WHEN IN DOUBT, CREDIT BUSH.... It's been a little tough to follow the conservative response to the Iranian presidential election. There appear to be some competing angles -- the election doesn't really matter, we're told, but it does matter insofar as it's Obama's fault.

One of the more creative pre-emptive spins on the recent developments is the notion that the reform movement in Iran is a good thing, and the person who deserves credit for it is ... George W. Bush.

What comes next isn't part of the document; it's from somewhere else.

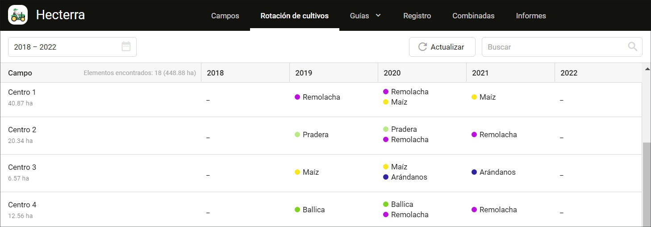Expand the Guías dropdown menu
This screenshot has width=651, height=227.
pyautogui.click(x=365, y=16)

Veteran spinmeister Ari Fleischer, a former Bush White House spokesman, appears to have been the first out the box, at 11:55 a.m. [on Friday], with an interesting analysis. No one yet knew the final outcome, he wrote in an e-mail to our colleague Glenn Kessler, but "one of the reasons there is a substantial reform movement in Iran -- particularly among its young people -- is because of George W. Bush's tough policies." He noted that Bush's policies in Lebanon also helped in the recent elections there.

"A big push for reform is because of the desire of Iranians to get out from sanctions, to put an end to the country's international ostracism," Fleischer wrote and, most interestingly, "because Shiites in particular see Shiites in Iraq having more freedoms than they do. Bush's tough policies have helped give rise to the reformists and I think we're witnessing that today."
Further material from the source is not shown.